Она ступила ногой на подножку.
— Куда прикажете?
Она хотела было ответить: «В Бадию». Дала адрес Симонетты Чези. Белая лошадь поплелась спотыкаясь; и ей видны были ее ребра, шедшие вдоль длинной спины к левому плечу. Чтобы не глядеть на нее, Вана подняла глаза: над одним из домов увидала розовое солнце, легкое небо, будто усеянное перышками, большое дерево, стоявшее в цвету. Она стала смотреть, не пролетит ли ласточка, нет ли под карнизом ласточкина гнезда: ни того ни другого. «Симонетта, Симонетта, что ты скажешь завтра? Еще раз будешь плакать? Ах, если бы ты знала, сколько горя причиняет любовь и тому, кто любит, и тому, кто не любит! Про это на опыте узнал пастух из Фонди, а также и Дриада. Да хранит тебя Бог, радостная сестра!» Она дала извозчику другой адрес, на этот раз свой собственный. Откинулась назад; взглянула на небо, вдохнула весенний воздух, посмотрела,
И тогда все эти случайно представшие ей на дороге явления — и розы, и белая лошадь, и облупившаяся стена, и отсутствие ласточек — все это стало знаками, направлявшими ее к концу. И все с этой минуты стало для нее знамением, предвещанием, роком.

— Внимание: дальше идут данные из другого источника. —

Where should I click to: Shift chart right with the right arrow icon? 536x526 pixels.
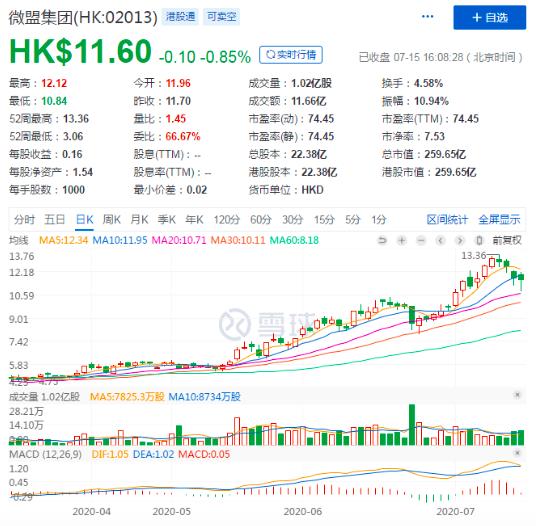click(x=460, y=241)
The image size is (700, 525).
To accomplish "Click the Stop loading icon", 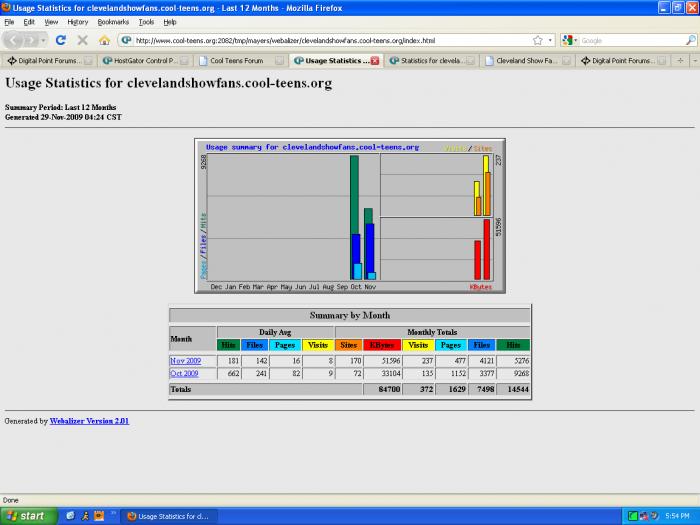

Подъехав к дому, она вышла из экипажа, от швейцара узнала, что Изабелла вышла и что Лунелла вернулась домой. Услышала голос мисс Имоджен, которая на своем родном языке читала старую песню с повторяющимся припевом.
Остановилась; стала прислушиваться, не обнаруживая своего присутствия.

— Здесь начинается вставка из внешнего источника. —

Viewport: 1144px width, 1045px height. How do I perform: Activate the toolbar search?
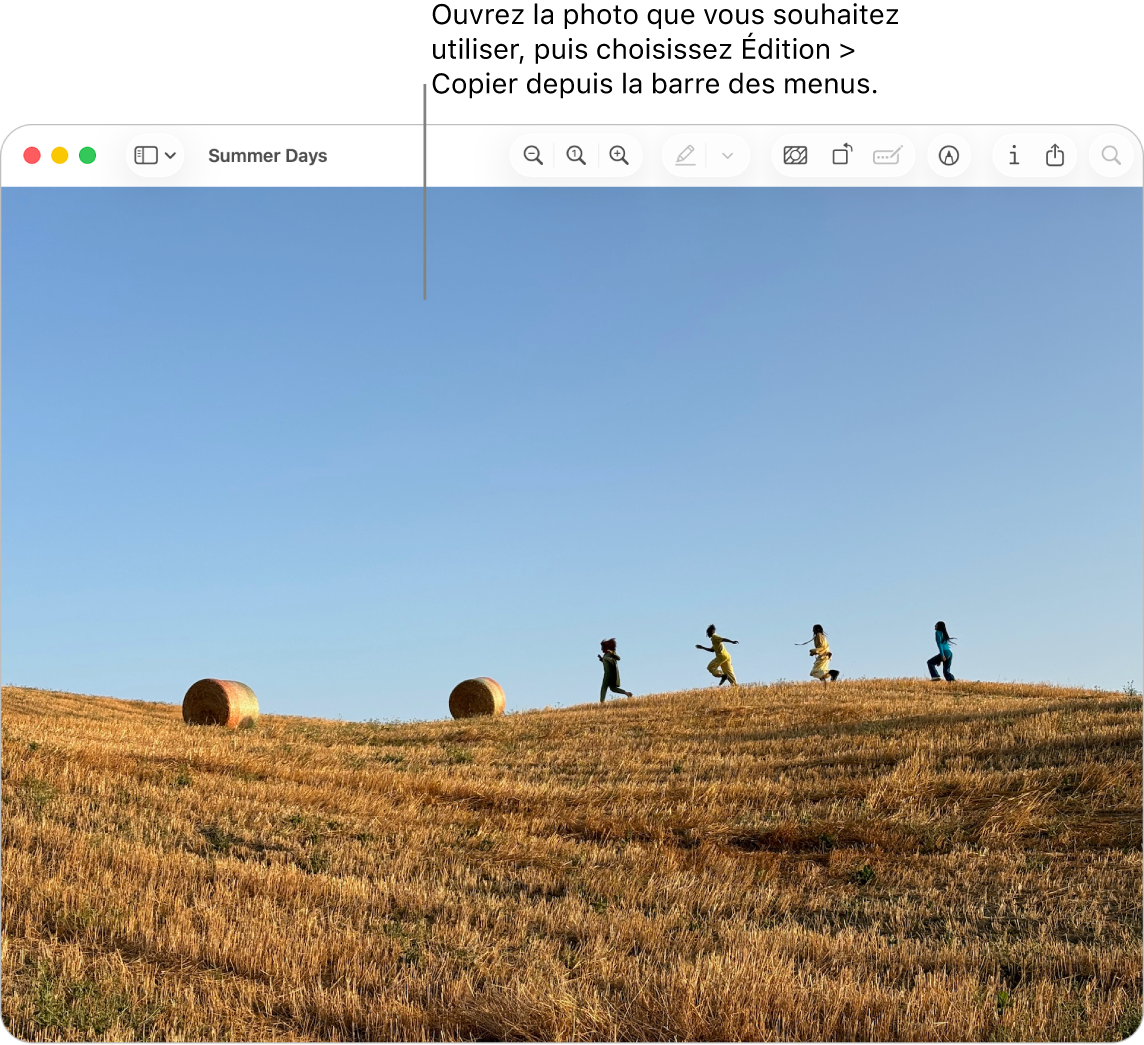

Лунелла сидела на подоконнике с видом хорошенького пажа, в желтом бархатном платье, с широким кружевным воротником, с бантами на голове, поддерживавшими ее густые волосы. Ножницами своими вырезывала фигурку из бумаги. У ее ног на позолоченном стульчике сидела Тяпа в пышном платье, прикрывавшем все ее раны и недостатки, вся в шелку и блестках, как крошечная инфанта. А мисс Имоджен, такая тоненькая, белокуренькая, читала своим мелодичным голосом, за который взяла ее Изабелла, разговор между Матерью и Сыном: «А когда ты вернешься, с дороги домой, о сын мой радостный, скажи мне, скажи, — когда ты вернешься с дороги домой? Ведь ты один мой единственный сын». — «Когда на севере встанет заря, о милая мать!»

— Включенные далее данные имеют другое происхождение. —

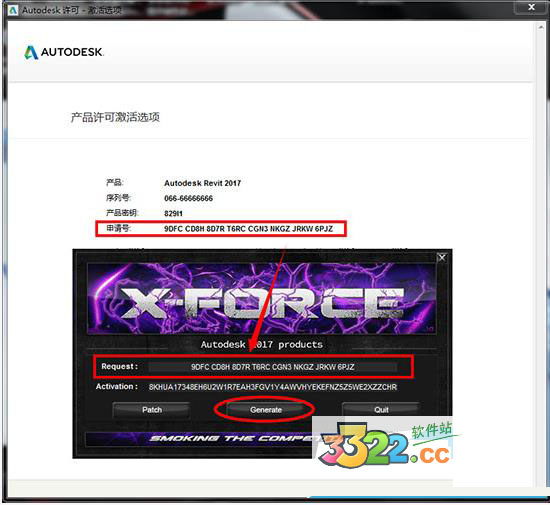Click the Autodesk Revit 2017 product name

202,183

Вана, задерживая дыхание, прислушиваясь, стояла за драпировкой. Комната имела веселый, спокойный вид со своим столом, постелькой, этажеркой для книг, аспидной доской, на которой оставалась еще какая-то геометрическая фигура. Лунелла была поглощена своей работой и время от времени, если попадались трудные линии, выпячивала нижнюю губку и ловкими пальчиками старательно поворачивала бумагу во всех направлениях. При каждом ответе сына она на минутку останавливалась, приподнимала свои тенистые веки и смотрела в книгу. Так как в эту минуту она стояла профилем к свету, то ее карие глаза, пронизанные лучами света, показались Ване сверкающими топазами. «Когда же на севере встанет заря, о сын мой радостный, скажи мне, скажи когда же на севере встанет заря? Ведь ты один мой единственный сын». — «Когда камни станут по морю плыть, о милая мать!»
Во время коротких пауз у Ваны как будто останавливалось сердце. На мгновенье сестренка застывала в недоумении, как будто сразу не могла понять странных оборотов песни, замаскировывавших ужасный смысл, затем снова опускала голову и принималась за свою тонкую работу, не сознавая, какая беда нависла над ее ангельской кудрявой головкой.
«Когда же камни станут по морю плыть, о сын мой радостный, скажи мне, скажи, — когда же камни станут по морю плыть? Ведь ты один мой единственный сын». — «Когда перья на землю как свинец упадут, милая мать!»